Train to Pakistan by Khushwant Singh
Khushwant Singh humanizes Partition by not going much into its political aspect. It’s a relatively short book where every character has been sketched to bring out the fatal consequences of Partition. Mano Majra, a fictional village, provides the backdrop of this novel. Love transcends religious fanaticism and that’s what this book is all about. No matter how low people stoop, love will incite all the deepest bonds of empathy that lie dormant deep down.
The Other Side of Silence by Urvashi Butalia
About twelve million people were displaced and one million killed. Political moves are often very far removed from what the individuals want, thus reducing the latter to mere pawns in the hands of their government. After a thorough examination of diaries, memoirs, and the like, and after conducting interviews, over a period of ten years, of people whose lives were directly and indirectly affected by Partition, Butalia came up with this book. Collective memory provides a lot of insight to comprehend the convulsion that ensued a carnage, showing the worst side of humanity. Butalia makes space for people who were in the margins of history and breaks the government-induced forced silence that doesn’t let the truth come into limelight.

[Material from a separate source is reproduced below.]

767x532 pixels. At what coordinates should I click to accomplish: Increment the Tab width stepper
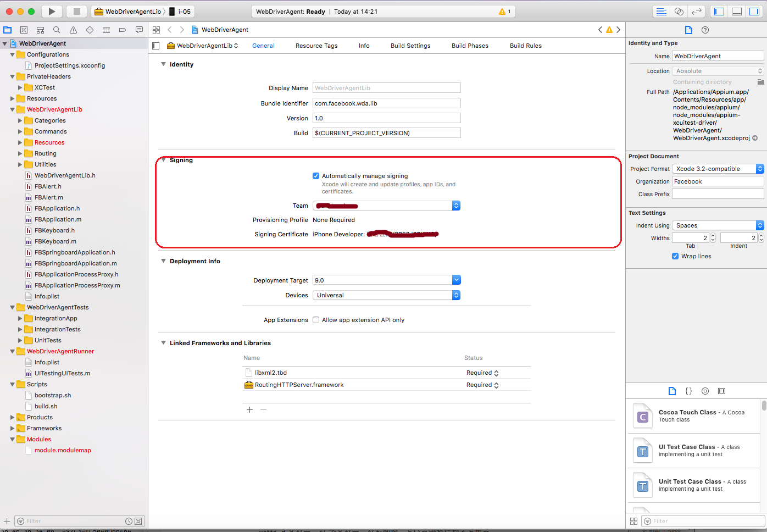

Ice Candy Man by Bapsi Sidhwa
Sidhwa’s novel doesn’t just restrict itself to Partition, but covers a lot of themes including child sexuality and objectification of women. Women’s bodies have always been used to mark territories. This story talks about one of the many women who got abducted during Partition. Gender violence has become a major defining fabric of our society and this novel bolsters this very fact. The whole narrative has been framed from the point of view of a Parsee child, Lenny Sethi. Her love for her ‘Ayah’ (maid) structures the entire plot and also shows how important communal fellow feeling is during tumultuous times. Her naiveté will eventually transform into a genuine concern for the people around her, thus in a way making it a coming-of-age novel.
Clear Light of Day by Anita Desai
This novel, consisting of four unnamed parts, shows the partition of a family as a metaphor for the division of a nation. Desai has also talked about women grappling with the question of identity in the post-independence, patriarchal society. She also exposes nationalism’s failure to help the situation of widows. Here, although Partition doesn’t have a direct impact on the lives of the central characters, it leaves its traces by affecting the years that followed. The Partition of Das family was self-inflicted. This was Desai’s way of cleverly hinting at the immeasurable stupidity of human beings to inflict trauma and mishaps on our own kind.
It is often said that Partition unleashed the inner monsters of human beings. No matter how brutal the bigger power gets, we should always be in touch with our humanity. I personally feel that this notion is a bit too idealistic. One can’t afford to cling to lofty ideas when they are brainwashed into believing that butchering the ‘other’ religious group is the only way to stay alive. Fear triggers survival instinct like nothing else. The government who is supposed to represent and protect the people many a time turns against them. And the saddest part is many parts of the world are still fighting with oppressive administration (India included) and failing miserably. Can we really label a nation as independent when autocracy is practiced under the euphemism of democracy?